Старшая дама улыбнулась - точно дырочку просверлила в моем сердце - и вновь
сказала:
- Будь моя воля и не мешай мое величайшее преклонение перед Вами, доктор И., я
бы запретила детям раньше семнадцати лет являться в Общину. Особенно таким
нервным, как Ваш спутник.
- Ничего, Наталья Владимировна, мой друг уже опередил многих. А главное,
пришлось бы начать запрет с Вас. Ведь Вы-то приехали сюда, когда Вам еще не было
полных семнадцать лет. И все же Вас приняли здесь с радостью, и жизнь здесь не
повредила Вам.
И. представил меня обеим женщинам, назвав одну Натальей Владимировной Андреевой,
а другую леди Бердран. - Через день все равно будете звать меня Натальей, так уж
можете и не запоминать отчества, - сказала Андреева, протягивая мне руку. И
какая тонкая и приятная была эта рука! Я сразу почувствовал в ней друга и
перестал бояться ее глаз.
- Ну и шила же у Вас вместо глаз!
- Бог мой, а я только что хотел сказать Вам, что Ваши глаза - электрические
колеса! Должно быть, на дне морском гвоздь сыщут они. Я уже почувствовал, как Вы
просверлили меня ими, Наталья Владимировна.

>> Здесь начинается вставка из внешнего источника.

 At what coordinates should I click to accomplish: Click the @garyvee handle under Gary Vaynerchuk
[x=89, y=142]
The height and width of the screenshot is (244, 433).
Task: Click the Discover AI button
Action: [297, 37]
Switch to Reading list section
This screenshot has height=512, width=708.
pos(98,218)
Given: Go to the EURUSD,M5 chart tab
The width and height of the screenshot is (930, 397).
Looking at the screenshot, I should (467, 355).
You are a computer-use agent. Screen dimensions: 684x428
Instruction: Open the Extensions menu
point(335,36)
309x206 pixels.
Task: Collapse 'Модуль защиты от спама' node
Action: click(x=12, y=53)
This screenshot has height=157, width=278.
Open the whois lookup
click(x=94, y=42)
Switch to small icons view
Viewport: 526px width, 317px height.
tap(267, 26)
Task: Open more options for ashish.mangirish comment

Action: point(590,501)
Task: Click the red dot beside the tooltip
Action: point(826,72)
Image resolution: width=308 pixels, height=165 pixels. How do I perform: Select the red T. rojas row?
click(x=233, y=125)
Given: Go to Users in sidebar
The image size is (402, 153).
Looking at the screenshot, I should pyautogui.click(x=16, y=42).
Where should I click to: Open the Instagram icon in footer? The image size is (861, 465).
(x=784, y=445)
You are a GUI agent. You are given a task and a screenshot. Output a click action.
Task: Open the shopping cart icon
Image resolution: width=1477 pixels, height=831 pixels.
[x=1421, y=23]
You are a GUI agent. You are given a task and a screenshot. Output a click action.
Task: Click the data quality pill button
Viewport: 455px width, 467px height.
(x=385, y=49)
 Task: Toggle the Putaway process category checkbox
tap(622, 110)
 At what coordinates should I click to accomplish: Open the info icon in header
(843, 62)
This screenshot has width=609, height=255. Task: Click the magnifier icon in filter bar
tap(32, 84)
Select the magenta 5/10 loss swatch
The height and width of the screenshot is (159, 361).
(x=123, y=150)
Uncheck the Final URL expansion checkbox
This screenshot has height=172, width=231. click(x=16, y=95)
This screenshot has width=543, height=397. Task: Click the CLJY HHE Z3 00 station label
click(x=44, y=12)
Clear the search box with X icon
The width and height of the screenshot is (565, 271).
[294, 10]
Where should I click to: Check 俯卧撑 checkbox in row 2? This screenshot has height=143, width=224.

- А я что же? - рассмеялась леди Бердран. - У меня ни шил, ни колес, ни дырочек
сверлить не умею, к какому же рангу смертных причисляюсь я?
- Вы, леди, Вы звезда удач. Я уверен, что встреча с Вами несет всем удачу. И
Ваша печаль происходит от того, что Вы у всех берете скорбь и бросаете им взамен
спою доброту.
- Пощадите, И.! Вам надо было Вашего друга купать сразу в нижнем озере, -
расхохоталась Андреева.
И. взял меня под руку, весело поглядел на дам, еще веселee засмеялся, назначил
им свидание в столовой и побежал, увлекая меня за собой, как бегают школьники.
Опять пришлось мне поразиться. Положительно с моим водворением в. Общине я
только и знал, что удивлялся. И., такой серьезный, степенный, так редко
смеявшийся, только улыбавшийся, был здесь совсем другим. Я не мог себе
вообразить, что И. может бегать и шалить со мною, как мальчик.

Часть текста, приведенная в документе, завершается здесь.